Kerberized NFS: EACCES errors due to GSS sequence number handling

Nikhil Jha <njha@xxxxxxxxxxxxxx> · Tue, 25 Feb 2025 15:50:36 -0500

Hi all,

I'm writing to report what appears to be a bug in the Linux kernel's
handling of RPCSEC_GSS sequence numbers during NFS request
retransmissions. We've observed this causing spurious EACCES errors in
our environment when using NFS with Kerberos authentication, even
using a hard mount. We've been able to reliably reproduce the issue.

When the client retransmits an operation (for example, because the
server is slow to respond), a new GSS sequence number is associated
with the XID. In the current kernel code the original sequence number
is discarded. Subsequently, if a response to the original request is
received there will be a GSS sequence number mismatch. A mismatch will
trigger another retransmit, possibly repeating the cycle, and after
some number of failed retries EACCES is returned.

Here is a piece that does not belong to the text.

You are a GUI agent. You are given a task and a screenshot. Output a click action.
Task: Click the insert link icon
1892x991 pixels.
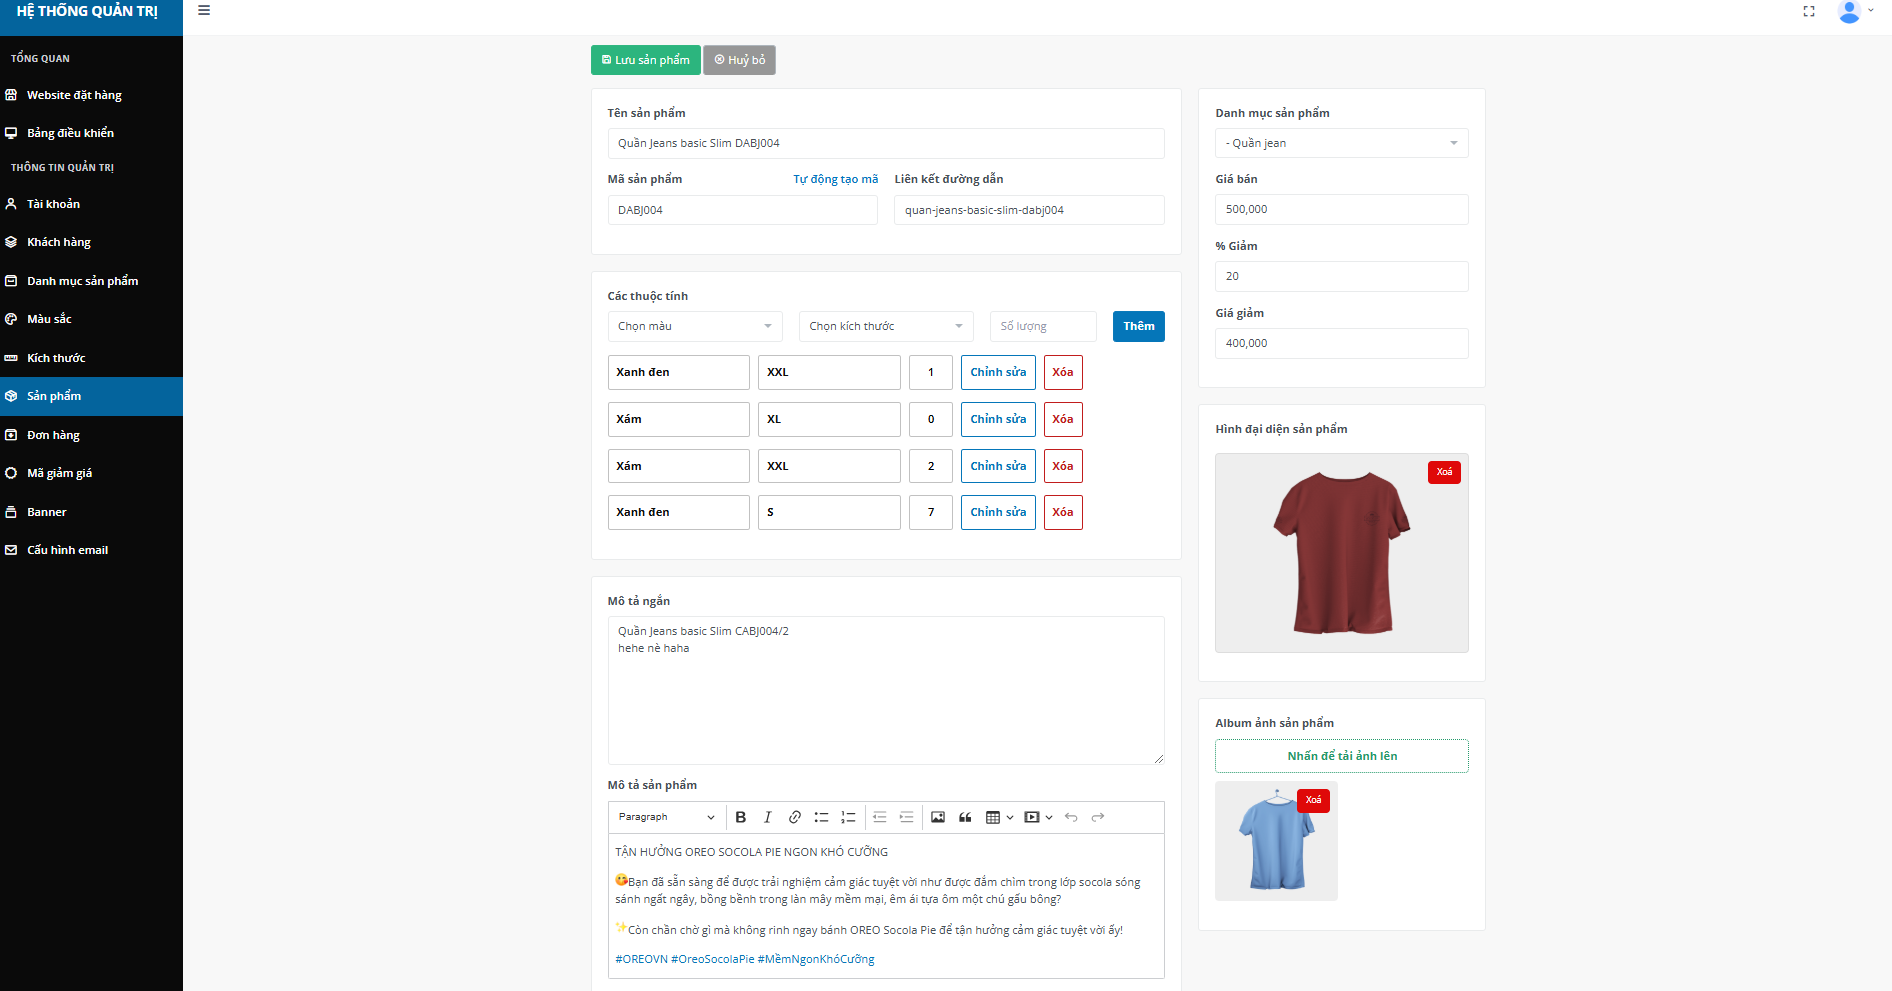[x=794, y=817]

Looking at RFC2203, section 5.3.3.1 suggests that the client “cache
the RPCSEC_GSS sequence number of each request it sends” and "compute
the checksum of each sequence number in the cache to try to match the
checksum in the reply's verifier." From a quick look this is what
FreeBSD’s implementation does (rpc_gss_validate in
sys/rpc/rpcsec_gss/rpcsec_gss.c).

Thoughts?

Thanks,
Nikhil